Work to be completed:
Among the entries below, take the line with "Identify the click" and the line with "Tweet (1072, 70)", and output them and every line between them exactly, with nothing else.

Pixel coordinate grounding data:
============================================================

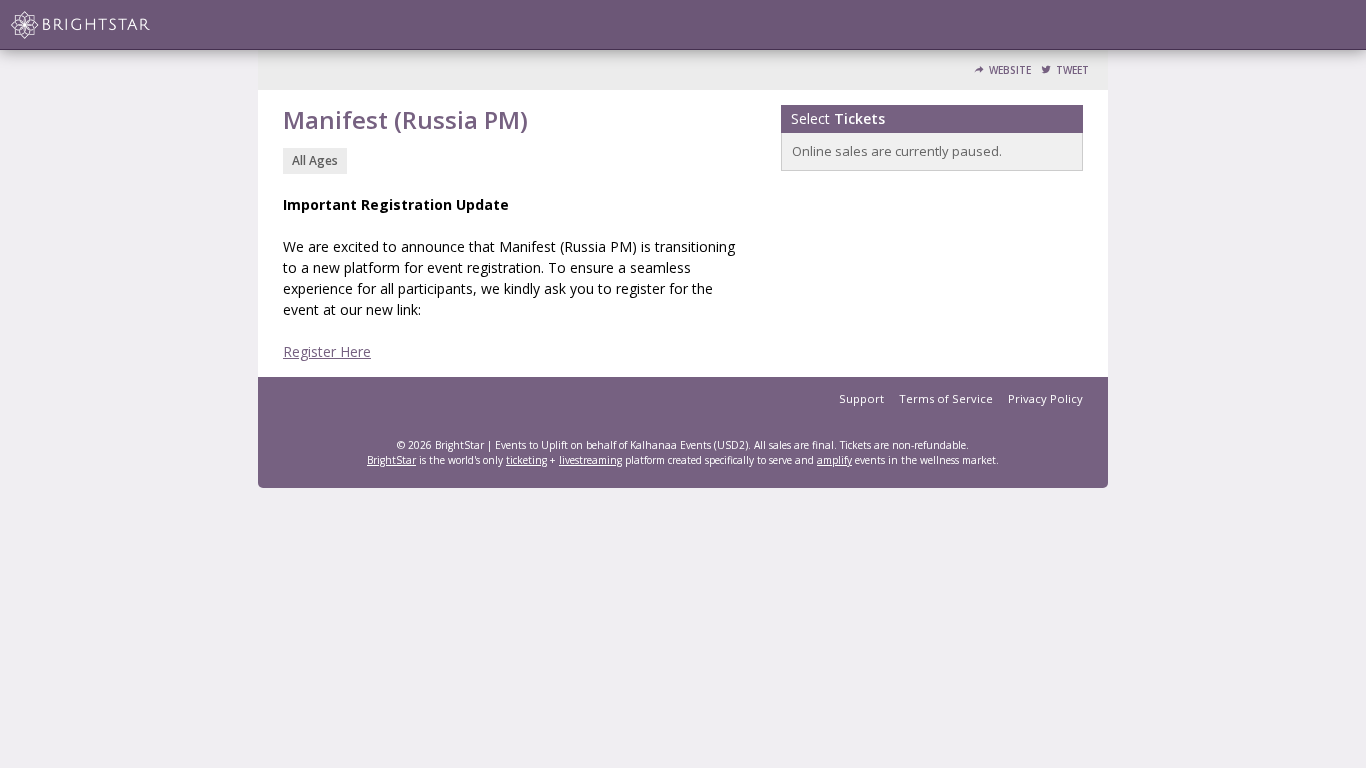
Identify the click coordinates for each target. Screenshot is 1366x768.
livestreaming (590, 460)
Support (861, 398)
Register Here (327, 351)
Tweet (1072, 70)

============================================================

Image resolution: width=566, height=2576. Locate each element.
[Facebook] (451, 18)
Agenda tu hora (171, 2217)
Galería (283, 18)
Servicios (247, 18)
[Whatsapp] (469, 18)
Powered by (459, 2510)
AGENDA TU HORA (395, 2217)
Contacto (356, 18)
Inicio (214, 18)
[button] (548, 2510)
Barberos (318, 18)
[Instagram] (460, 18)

============================================================

Exercise answer:
Identify the click coordinates for each target. Screenshot is 1366x768.
livestreaming (590, 460)
Support (861, 398)
Register Here (327, 351)
Tweet (1072, 70)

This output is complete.